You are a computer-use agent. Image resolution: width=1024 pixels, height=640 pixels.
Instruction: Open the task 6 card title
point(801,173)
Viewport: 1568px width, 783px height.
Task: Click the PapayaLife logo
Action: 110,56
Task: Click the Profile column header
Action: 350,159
++++++++
▶ Work item: Each record above should be set down again in its exact wording.

▶ Response:
You are a computer-use agent. Image resolution: width=1024 pixels, height=640 pixels.
Instruction: Open the task 6 card title
point(801,173)
Viewport: 1568px width, 783px height.
Task: Click the PapayaLife logo
Action: 110,56
Task: Click the Profile column header
Action: 350,159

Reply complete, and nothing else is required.